Dalam teori strategi pembangunan ekonomi, kemajuan Koperasi dan usaha

kerakyatan harus berbasiskan kepada dua pilar:[3]

1. Tegaknya sistem dan mekanisme pasar yang sehat;

2. Berfungsinya aransmen kelembagaan atau regulasi pemerataan ekonomi

yang effektif.

Namun dalam kenyataan yang dirasakan hingga saat ini, seringkali terjadi

debat publik untuk menegakkan kedua pilar utama di atas hanya terjebak pada

pilihan kebijakan dan strategi pemihakan yang skeptis dan cenderung

mementingkan hasil daripada proses dan mekanisme yang harus dilalui untuk

mencapai hasil akhir tersebut.

Di samping lembaga Koperasi yang telah dikenal, saat ini juga berkembang

lembaga Baitul Maal wat Tamwil (BMT) yang merupakan lembaga pendukung kegiatan

ekonomi masyarakat kecil bawah (golongan ekonomi lemah) dengan berlandaskan

sistem ekonomi Syariah Islam. Badan Hukum dari BMT dapat berupa Koperasi untuk

BMT yang telah mempunyai kekayaan lebih dari Rp 40 juta dan telah siap secara

administrasi untuk menjadi koperasi yang sehat dilihat dari segi pengelolaan

koperasi dan baik (“thayyiban”) dianalisa dari segi ibadah, amalan shalihan

para pengurus yang telah mengelola BMT secara Syariah Islam. Sebelum berbadan

hukum koperasi, BMT dapat berbentuk sebagai KSM (Kelompok Swadaya Masyarakat)

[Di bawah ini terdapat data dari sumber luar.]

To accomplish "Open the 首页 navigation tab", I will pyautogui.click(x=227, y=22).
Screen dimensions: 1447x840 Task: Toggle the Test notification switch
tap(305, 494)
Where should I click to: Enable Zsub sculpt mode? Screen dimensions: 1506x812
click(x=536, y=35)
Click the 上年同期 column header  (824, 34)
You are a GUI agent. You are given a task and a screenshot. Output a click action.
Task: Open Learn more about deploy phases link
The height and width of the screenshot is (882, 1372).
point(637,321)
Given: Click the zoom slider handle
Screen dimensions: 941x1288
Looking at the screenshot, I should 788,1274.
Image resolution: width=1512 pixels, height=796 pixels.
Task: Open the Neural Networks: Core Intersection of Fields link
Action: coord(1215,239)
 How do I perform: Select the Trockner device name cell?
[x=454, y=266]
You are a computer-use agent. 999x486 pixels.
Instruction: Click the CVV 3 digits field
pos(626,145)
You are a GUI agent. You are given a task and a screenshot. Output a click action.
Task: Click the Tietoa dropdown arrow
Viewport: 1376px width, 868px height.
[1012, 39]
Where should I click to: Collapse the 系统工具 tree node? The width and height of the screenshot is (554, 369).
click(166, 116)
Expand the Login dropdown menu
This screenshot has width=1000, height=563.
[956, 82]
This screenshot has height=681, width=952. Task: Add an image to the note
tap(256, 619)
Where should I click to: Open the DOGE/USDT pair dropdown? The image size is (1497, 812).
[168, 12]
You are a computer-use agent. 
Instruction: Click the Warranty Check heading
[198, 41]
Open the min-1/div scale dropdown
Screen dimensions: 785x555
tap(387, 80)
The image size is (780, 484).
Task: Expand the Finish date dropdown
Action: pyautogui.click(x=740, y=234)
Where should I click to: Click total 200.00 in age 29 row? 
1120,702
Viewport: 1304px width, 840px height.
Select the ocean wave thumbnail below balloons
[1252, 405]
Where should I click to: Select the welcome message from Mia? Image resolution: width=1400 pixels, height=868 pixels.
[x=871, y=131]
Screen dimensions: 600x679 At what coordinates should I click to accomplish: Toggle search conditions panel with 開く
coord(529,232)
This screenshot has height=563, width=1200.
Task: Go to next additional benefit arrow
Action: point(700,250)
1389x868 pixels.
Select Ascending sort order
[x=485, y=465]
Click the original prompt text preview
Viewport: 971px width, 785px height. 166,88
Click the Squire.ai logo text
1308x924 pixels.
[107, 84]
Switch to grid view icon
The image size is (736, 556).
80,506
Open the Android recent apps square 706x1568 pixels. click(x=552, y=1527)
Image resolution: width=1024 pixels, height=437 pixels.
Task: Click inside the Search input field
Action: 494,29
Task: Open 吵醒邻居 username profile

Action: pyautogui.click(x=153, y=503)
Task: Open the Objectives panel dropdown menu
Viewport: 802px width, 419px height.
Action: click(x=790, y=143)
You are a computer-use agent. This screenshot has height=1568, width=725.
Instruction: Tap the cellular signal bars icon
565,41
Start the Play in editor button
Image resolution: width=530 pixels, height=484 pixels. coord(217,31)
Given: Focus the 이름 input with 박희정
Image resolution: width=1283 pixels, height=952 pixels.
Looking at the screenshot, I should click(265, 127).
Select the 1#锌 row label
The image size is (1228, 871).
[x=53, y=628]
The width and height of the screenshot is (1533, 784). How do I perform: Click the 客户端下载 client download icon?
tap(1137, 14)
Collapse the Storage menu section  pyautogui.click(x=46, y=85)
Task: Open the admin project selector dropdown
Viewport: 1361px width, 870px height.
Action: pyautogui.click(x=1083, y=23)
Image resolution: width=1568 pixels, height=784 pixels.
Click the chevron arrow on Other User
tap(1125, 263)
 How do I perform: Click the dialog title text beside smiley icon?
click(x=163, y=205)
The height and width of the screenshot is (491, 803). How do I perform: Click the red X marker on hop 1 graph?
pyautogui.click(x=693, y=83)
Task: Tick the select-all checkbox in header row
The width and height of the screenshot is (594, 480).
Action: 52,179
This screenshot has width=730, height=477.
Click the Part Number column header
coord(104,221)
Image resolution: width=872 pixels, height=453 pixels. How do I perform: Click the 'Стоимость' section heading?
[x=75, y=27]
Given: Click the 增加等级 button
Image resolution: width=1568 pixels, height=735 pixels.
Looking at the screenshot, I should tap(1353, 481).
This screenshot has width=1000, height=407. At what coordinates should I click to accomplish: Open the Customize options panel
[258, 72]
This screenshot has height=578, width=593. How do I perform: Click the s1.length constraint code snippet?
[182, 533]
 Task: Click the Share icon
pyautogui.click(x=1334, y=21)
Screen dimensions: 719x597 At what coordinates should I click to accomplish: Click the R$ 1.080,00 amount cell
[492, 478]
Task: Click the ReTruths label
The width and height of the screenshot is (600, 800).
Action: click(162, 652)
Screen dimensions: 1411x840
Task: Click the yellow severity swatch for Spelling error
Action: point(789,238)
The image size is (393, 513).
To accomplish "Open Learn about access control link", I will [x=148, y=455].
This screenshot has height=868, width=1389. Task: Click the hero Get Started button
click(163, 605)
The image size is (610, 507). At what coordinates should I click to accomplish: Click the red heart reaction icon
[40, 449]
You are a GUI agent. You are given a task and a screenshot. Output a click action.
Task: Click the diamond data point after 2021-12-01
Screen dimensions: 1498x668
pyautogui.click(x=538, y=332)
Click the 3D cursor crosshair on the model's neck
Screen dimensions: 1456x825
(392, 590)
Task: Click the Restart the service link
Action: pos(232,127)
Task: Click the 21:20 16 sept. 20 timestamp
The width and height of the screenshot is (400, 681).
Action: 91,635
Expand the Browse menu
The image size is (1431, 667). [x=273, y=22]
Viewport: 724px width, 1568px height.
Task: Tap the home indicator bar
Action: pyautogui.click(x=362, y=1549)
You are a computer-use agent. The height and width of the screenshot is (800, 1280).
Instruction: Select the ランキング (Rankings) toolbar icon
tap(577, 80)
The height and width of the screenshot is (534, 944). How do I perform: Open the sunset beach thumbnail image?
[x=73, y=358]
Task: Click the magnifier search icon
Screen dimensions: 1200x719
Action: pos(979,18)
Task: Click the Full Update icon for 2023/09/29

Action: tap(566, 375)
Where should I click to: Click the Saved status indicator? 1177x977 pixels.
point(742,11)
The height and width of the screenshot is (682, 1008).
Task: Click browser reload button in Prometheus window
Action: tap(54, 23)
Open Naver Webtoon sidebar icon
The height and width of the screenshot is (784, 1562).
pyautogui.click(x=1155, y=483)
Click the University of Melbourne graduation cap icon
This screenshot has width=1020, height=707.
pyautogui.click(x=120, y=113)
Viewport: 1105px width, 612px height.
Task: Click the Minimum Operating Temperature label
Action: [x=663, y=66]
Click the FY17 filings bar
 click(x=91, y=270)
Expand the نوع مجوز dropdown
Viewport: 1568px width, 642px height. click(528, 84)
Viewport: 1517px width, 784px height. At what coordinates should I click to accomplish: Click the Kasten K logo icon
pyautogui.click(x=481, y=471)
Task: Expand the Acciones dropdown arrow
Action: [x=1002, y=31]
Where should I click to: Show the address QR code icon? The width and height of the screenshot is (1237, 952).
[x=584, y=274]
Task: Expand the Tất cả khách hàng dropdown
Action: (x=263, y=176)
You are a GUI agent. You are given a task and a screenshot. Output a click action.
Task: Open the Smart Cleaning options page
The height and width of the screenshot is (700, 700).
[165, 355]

yang dapat berfungsi sebagai Pra Koperasi.

Tujuan berdirinya BMT adalah guna meningkatkan kualitas usaha ekonomi bagi

kesejahteraan anggota, yang merupakan jamaah masjid lokasi BMT berada pada

khususnya dan masyarakat pada umumnya. Selanjutnya, dalam rangka meningkatkan

ekonomi umat sebagai bagian dari pembangunan ekonomi kerakyatan, maka sudah

seharusnya memanfaatkan dan memberdayakan Koperasi dan BMT sebagai lembaga yang

menghimpun masyarakat ekonomi lemah dengan mengembangkan iklim usaha dalam

lingkungan sosial ekonomi yang sehat dan menggandeng lembaga-lembaga

pemerintahan daerah, organisasi kemasyarakatan, dunia usaha, dan Lembaga

Perbankan Syariah , yang sedang berkembang saat ini di Indonesia, dalam sebuah

bentuk kemitraan berupa pembinaan manajerial koperasi, bantuan pengembangan

perangkat dan sistem keuangan mikro, serta kerjasama pendanaan dan pembiayaan .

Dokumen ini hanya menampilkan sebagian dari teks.